Focus on learning the process and techniques of working with data.
Every programming language has its own idiosyncrasies, which can lead to a lot frustration when coding. It’s easy to get bogged down in the syntax of a programming language, so you should focus on learning the skills of data analysis. R let’s you do this because the language is well-documented and because many users have created packages to make data analysis easier. This let’s you ask questions about your data so you can learn how to solve problems with the data. The syntax will change between languages, but the concepts and ideas for working with data will not.
Once you learn how to load data and do some basic tasks in R, you can focus on learning more about data manipulation, machine learning, and data visualization. You need to learn how to gain insight from data by understanding the structure of the data set and the distributions and relationships of the variables. There are many textbooks and examples of using the R programming language in each of these domains. The R programming language also has many user-created packages, which simplify the process of working with data. Here are some recommended packages that can help you learn more about the skills for working with data.
|Data Manipulation||dplyr, tidyr|
|Machine Learning||caret, randomForest, gbm, kernlab, rpart|
|Data Visualization||ggplot2, RColorBrewer, scales, ggvis|
Here’s a quick example using the same student data but this time using the dplyr and ggplot2 packages. These packages allow you to aggregate and visualize data more easily than if you used the base commands that come with R. I would also argue that the code is more semantic and easier to read. See if you can figure out what the code is doing.
library(dplyr) # Compute the average time on the site for each day avgMinutesPerDay <- minutesPerDay %>% group_by(date) %>% summarise(avg_minutes = mean(minutes_on_site)) library(ggplot2) # Create a graph of average minutes on the site over time qplot(data=avgMinutesPerDay, x=date, y=avg_minutes) + geom_line() + geom_point()
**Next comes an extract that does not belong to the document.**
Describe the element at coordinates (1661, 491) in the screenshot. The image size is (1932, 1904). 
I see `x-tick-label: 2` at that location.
The visualization reveals that on average, students spent less time on the site towards the beginning of the course. Also, some event may have happened in early November when the average time on the site hit its maximum value. These observations need to be contextualized with relevant knowledge about the course’s structure (orientation, midterms, deadlines, etc.) and with the number of students contributing to each point on the graph, but you can easily see how packages can give you the power to dive deeper into asking important questions about your data.
Experiment and play with data!
Find a data set and start applying what you learn! You can grab a data set online (many government and nonprofits will have published data) or ask a co-worker or manager if they have data that they are trying to understand.
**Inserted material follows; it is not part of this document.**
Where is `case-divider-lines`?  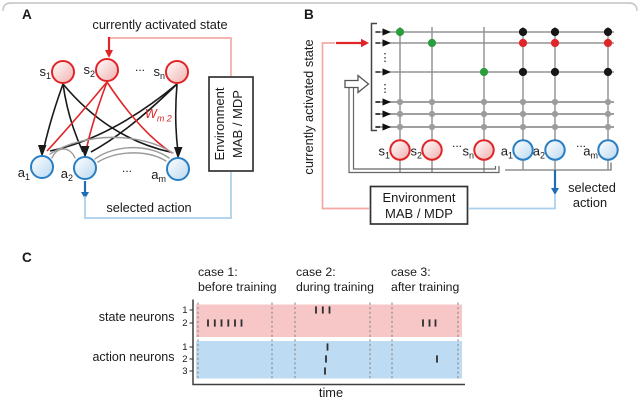
case-divider-lines is located at coordinates (328, 342).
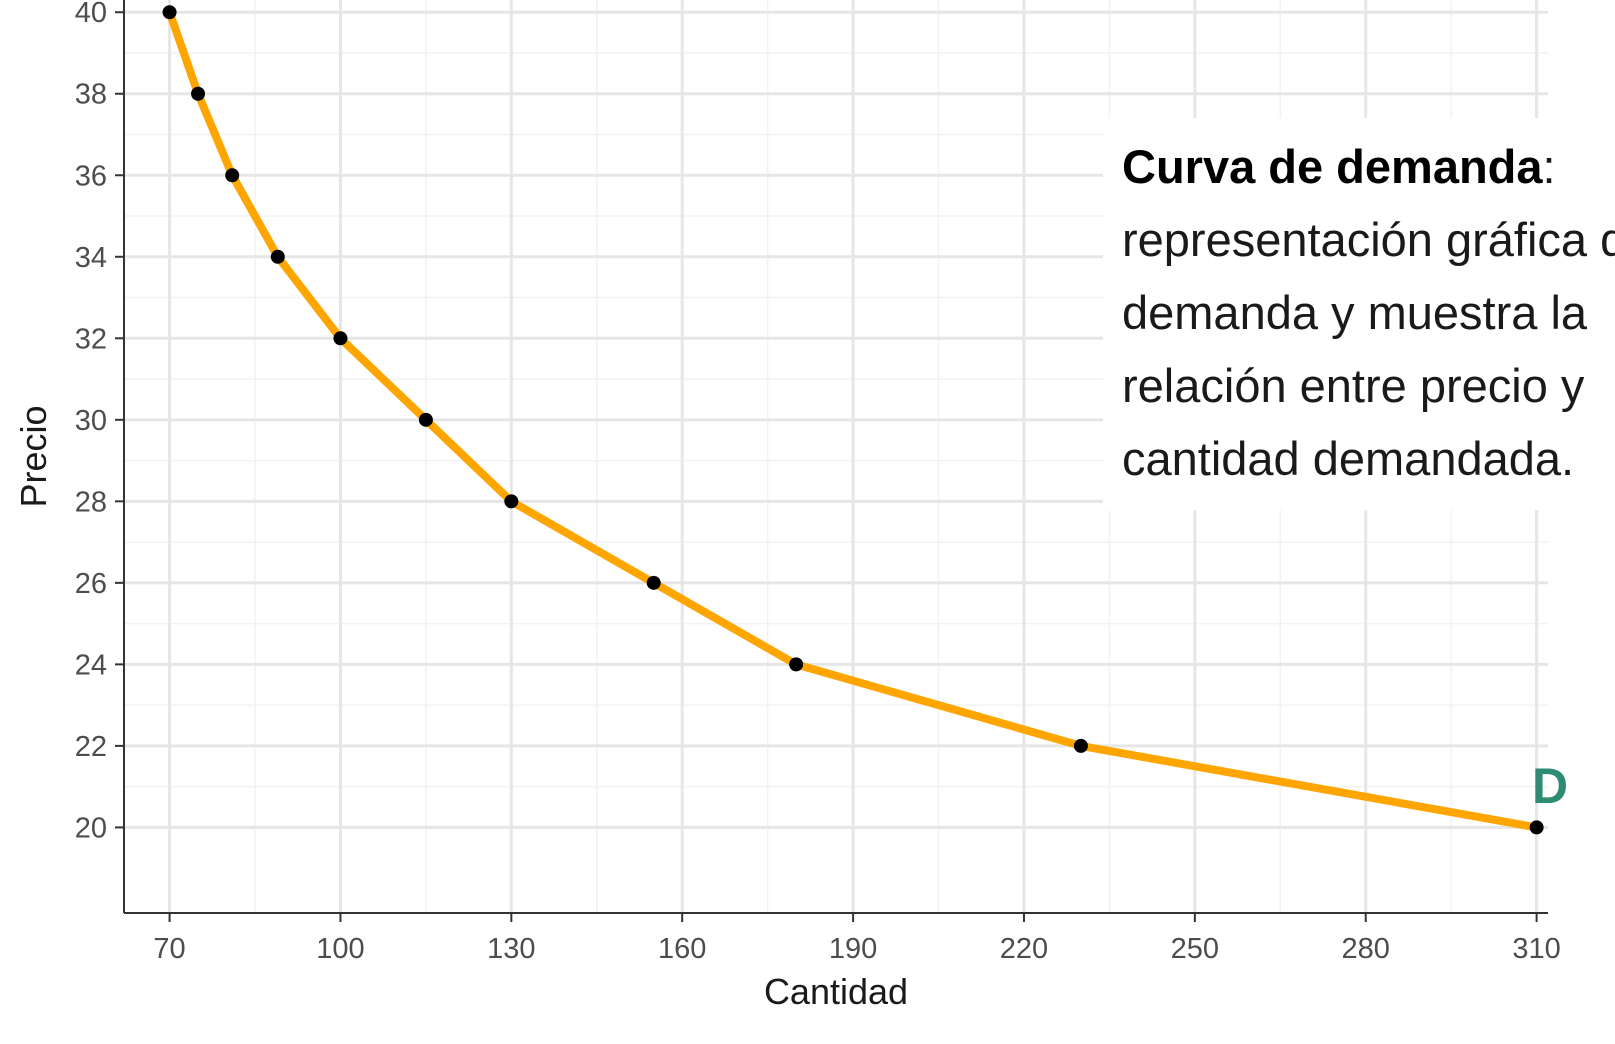 Image resolution: width=1615 pixels, height=1044 pixels. I want to click on x-tick-label: 70, so click(169, 949).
If you ever get stuck, you can refer to the documentation for R or a user-created package. The documentation will have examples that you can copy, paste, and run to figure out what the code does. If you’re still scratching your head about how to work with your data, you can take to Cookbook for R , R-bloggers, or StackOverflow to find curated examples, blog posts, and explanations.
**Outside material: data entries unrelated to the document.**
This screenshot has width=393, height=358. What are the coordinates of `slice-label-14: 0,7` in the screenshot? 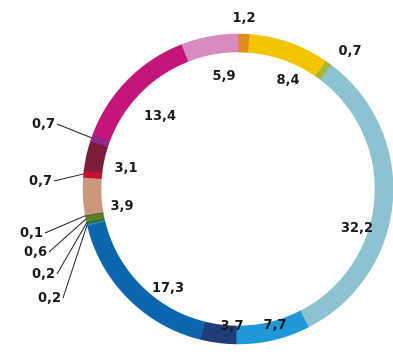 It's located at (44, 124).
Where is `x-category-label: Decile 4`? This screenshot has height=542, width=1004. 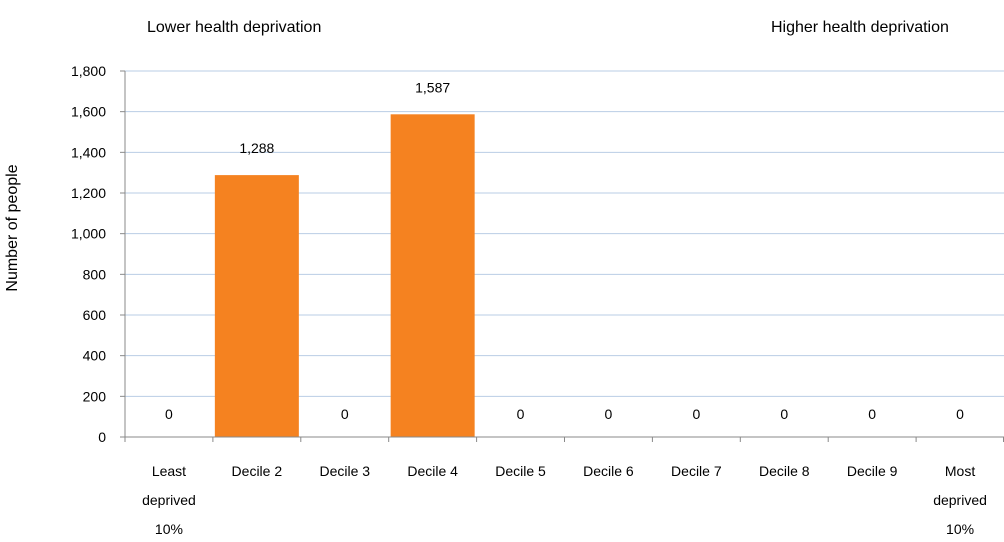 x-category-label: Decile 4 is located at coordinates (432, 471).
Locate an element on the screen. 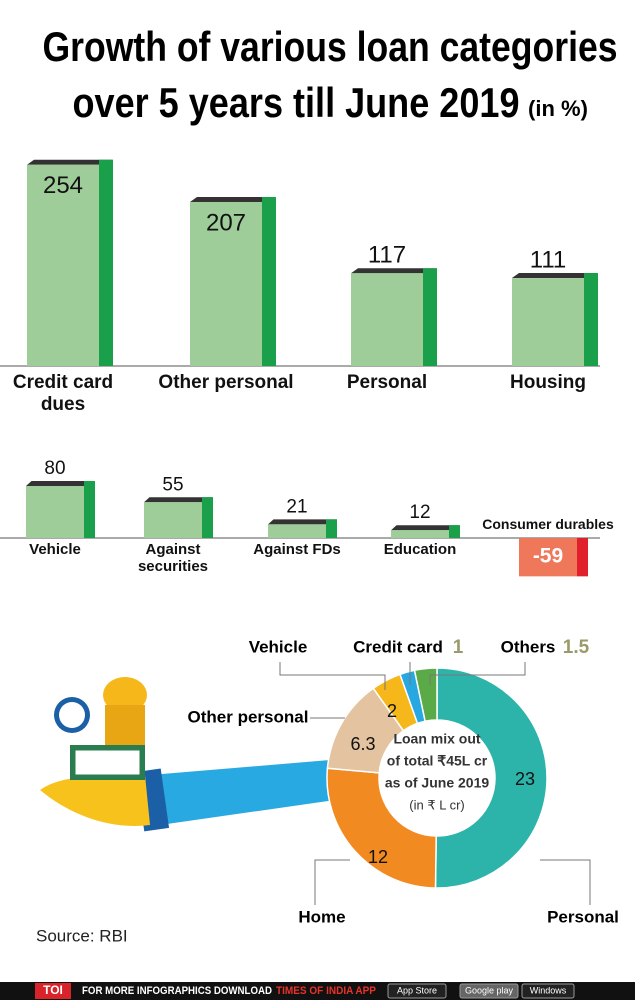 This screenshot has height=1000, width=635. category-label: Against FDs is located at coordinates (297, 550).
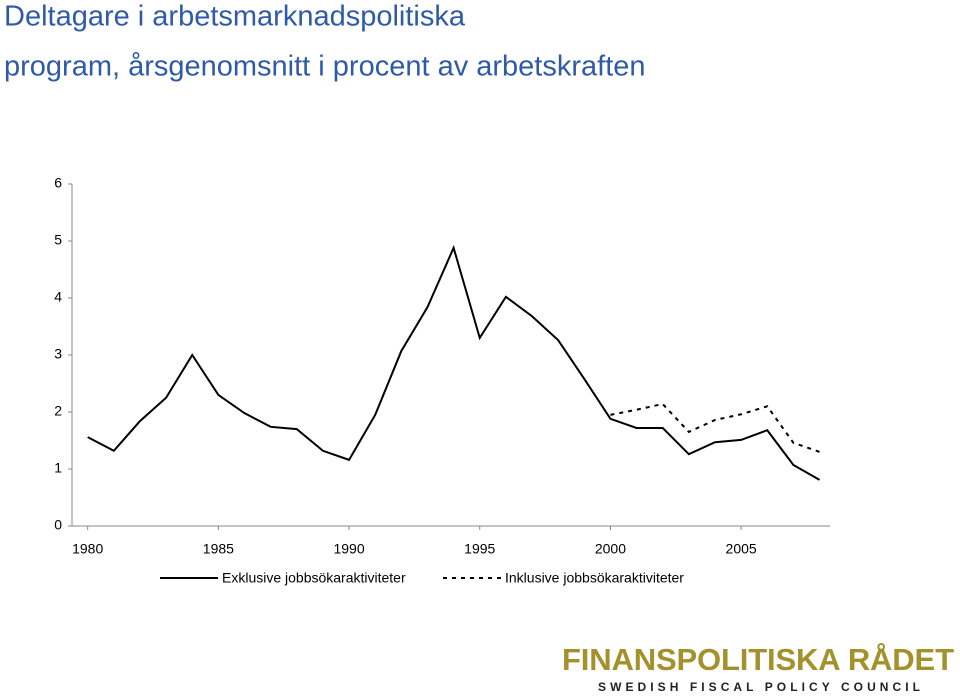 The height and width of the screenshot is (699, 960). What do you see at coordinates (715, 428) in the screenshot?
I see `series-line` at bounding box center [715, 428].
Data analysis can seem overwhelming at first, but your journey into learning data analysis doesn’t need to be so stressful. You can get started today by learning the basics of the R programming language. Then, you can choose a skill you want to learn (summarizing data sets, correlation, or random forests). And finally, you can put your skills into practice by working with data. As you work with more data, you will come to see yourself as a proficient R programmer and data analyst.